[Stored data entries]
====================

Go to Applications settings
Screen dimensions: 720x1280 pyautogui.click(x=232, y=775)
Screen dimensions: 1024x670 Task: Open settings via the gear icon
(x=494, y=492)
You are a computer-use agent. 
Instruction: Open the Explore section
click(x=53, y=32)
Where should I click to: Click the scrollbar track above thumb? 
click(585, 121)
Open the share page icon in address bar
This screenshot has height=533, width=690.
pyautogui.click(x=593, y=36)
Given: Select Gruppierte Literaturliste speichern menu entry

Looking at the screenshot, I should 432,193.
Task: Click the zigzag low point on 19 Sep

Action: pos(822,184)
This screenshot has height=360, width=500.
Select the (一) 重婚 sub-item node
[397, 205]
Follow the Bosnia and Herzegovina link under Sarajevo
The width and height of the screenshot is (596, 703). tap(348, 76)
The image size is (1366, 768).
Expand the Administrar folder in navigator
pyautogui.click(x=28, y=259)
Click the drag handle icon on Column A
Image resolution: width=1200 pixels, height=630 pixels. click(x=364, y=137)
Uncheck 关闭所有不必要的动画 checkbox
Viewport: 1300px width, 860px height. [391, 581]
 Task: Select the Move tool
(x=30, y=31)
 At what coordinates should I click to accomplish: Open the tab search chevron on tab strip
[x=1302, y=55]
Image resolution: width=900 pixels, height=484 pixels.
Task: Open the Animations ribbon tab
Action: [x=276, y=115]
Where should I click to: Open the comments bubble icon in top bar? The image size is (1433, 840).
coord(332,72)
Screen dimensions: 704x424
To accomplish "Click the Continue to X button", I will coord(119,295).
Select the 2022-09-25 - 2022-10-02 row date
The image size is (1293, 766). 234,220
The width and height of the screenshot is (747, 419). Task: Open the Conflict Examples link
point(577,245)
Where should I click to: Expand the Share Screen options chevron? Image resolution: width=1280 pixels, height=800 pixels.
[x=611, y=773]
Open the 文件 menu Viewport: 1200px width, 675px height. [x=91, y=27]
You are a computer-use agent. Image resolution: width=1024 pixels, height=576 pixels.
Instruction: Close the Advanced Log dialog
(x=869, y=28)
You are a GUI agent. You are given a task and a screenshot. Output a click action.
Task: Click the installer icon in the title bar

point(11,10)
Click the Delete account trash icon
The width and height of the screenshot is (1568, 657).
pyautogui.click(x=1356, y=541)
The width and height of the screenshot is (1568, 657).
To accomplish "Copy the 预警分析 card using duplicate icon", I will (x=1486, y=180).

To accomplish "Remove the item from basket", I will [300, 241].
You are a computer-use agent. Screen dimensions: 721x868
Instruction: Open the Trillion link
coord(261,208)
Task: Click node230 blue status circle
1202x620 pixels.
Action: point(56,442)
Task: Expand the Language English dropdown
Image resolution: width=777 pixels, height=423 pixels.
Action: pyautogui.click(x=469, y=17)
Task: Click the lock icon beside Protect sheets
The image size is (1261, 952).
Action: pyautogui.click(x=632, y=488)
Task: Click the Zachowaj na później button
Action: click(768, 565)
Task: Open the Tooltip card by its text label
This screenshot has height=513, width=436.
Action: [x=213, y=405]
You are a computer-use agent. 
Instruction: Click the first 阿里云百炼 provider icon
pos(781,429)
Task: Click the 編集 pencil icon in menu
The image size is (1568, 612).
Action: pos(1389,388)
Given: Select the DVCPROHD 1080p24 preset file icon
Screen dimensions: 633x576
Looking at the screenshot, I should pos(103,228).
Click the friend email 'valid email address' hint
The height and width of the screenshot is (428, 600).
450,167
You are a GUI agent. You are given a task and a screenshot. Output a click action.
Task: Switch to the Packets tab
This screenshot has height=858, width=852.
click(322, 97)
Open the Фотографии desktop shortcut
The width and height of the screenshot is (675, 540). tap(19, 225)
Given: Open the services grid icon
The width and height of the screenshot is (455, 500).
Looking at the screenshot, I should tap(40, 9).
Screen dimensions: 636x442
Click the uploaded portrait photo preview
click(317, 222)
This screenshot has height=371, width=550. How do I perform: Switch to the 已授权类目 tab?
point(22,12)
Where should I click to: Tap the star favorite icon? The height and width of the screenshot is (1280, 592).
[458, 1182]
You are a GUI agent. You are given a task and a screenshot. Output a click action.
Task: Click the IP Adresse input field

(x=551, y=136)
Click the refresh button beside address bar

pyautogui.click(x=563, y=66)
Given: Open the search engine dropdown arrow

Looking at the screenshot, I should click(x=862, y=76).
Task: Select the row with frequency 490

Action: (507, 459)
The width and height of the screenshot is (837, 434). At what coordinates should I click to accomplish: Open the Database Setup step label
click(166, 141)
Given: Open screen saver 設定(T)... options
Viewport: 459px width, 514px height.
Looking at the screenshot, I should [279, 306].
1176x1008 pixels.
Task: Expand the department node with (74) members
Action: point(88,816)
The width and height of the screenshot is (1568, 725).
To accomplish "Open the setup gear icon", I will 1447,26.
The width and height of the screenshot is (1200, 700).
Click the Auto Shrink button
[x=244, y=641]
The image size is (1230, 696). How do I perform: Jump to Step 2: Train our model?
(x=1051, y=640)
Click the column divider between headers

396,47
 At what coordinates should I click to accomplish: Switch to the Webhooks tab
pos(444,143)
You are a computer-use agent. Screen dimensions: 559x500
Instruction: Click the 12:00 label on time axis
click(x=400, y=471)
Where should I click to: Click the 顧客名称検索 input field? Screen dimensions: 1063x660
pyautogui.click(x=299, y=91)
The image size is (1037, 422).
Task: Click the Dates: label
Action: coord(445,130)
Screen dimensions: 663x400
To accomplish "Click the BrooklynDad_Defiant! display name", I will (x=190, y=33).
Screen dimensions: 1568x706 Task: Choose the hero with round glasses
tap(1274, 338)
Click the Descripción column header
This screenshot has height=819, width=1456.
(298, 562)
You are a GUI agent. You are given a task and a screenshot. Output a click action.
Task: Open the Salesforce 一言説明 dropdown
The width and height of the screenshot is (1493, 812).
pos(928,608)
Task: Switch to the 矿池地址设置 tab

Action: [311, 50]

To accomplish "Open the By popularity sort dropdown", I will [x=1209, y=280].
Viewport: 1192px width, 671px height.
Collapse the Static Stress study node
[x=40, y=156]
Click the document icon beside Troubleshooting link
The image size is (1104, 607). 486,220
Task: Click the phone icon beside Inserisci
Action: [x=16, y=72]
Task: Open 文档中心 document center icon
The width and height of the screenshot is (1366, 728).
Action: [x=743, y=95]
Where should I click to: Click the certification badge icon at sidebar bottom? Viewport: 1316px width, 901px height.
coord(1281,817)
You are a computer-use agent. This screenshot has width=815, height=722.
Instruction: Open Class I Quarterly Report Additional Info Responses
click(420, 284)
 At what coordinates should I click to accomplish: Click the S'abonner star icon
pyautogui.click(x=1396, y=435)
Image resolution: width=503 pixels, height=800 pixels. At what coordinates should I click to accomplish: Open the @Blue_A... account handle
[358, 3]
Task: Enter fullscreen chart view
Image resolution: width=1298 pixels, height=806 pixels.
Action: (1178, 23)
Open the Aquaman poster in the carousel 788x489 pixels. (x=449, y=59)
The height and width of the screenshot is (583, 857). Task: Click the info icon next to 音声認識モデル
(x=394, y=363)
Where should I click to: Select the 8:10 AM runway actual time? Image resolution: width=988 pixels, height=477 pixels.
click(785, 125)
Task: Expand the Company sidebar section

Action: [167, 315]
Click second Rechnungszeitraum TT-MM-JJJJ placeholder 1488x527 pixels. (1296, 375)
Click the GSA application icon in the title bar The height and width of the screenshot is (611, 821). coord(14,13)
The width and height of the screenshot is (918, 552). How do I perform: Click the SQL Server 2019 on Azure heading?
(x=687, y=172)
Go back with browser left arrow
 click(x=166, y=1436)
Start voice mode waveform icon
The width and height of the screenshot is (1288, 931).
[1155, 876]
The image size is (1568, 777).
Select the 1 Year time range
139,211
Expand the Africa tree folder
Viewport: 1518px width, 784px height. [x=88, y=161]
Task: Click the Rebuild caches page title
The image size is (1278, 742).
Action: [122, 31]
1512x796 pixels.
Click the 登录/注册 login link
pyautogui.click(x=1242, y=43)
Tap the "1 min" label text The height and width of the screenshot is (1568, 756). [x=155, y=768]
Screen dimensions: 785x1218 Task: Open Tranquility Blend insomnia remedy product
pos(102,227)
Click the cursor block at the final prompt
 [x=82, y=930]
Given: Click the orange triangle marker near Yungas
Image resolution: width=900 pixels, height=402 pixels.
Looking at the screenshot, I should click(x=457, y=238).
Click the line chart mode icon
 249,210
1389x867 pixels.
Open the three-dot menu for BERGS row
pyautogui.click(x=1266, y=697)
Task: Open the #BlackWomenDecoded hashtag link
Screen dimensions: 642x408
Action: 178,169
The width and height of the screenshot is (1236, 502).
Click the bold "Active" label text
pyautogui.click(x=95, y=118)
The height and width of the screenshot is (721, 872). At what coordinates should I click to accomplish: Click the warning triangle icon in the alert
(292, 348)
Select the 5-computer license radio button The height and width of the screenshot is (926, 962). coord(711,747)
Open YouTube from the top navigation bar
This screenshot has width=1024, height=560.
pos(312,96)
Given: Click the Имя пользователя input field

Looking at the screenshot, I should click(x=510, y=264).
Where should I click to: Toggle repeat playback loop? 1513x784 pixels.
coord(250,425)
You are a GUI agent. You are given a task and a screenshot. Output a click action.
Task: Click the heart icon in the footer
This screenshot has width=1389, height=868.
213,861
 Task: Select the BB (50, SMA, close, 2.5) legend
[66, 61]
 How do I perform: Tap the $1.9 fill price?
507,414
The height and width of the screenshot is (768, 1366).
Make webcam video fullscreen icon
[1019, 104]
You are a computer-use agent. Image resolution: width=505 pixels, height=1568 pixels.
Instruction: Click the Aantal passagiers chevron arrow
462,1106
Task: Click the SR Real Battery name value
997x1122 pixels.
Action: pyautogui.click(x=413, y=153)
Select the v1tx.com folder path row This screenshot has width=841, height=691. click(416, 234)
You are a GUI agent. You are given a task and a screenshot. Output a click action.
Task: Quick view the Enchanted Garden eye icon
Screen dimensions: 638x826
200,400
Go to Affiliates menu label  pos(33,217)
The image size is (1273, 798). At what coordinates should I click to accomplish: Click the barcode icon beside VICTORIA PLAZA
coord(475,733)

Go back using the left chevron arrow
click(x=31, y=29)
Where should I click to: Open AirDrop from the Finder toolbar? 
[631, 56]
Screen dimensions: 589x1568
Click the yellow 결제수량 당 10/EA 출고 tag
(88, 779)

====================

--- Aim of the task ---
Of the lines above, extract only those from the line with "The width and height of the screenshot is (1493, 812)." to the line with "Viewport: 1192px width, 671px height.", both included, exactly as written.

--- Answer to the exercise ---
The width and height of the screenshot is (1493, 812).
pos(928,608)
Task: Switch to the 矿池地址设置 tab

Action: [311, 50]

To accomplish "Open the By popularity sort dropdown", I will [x=1209, y=280].
Viewport: 1192px width, 671px height.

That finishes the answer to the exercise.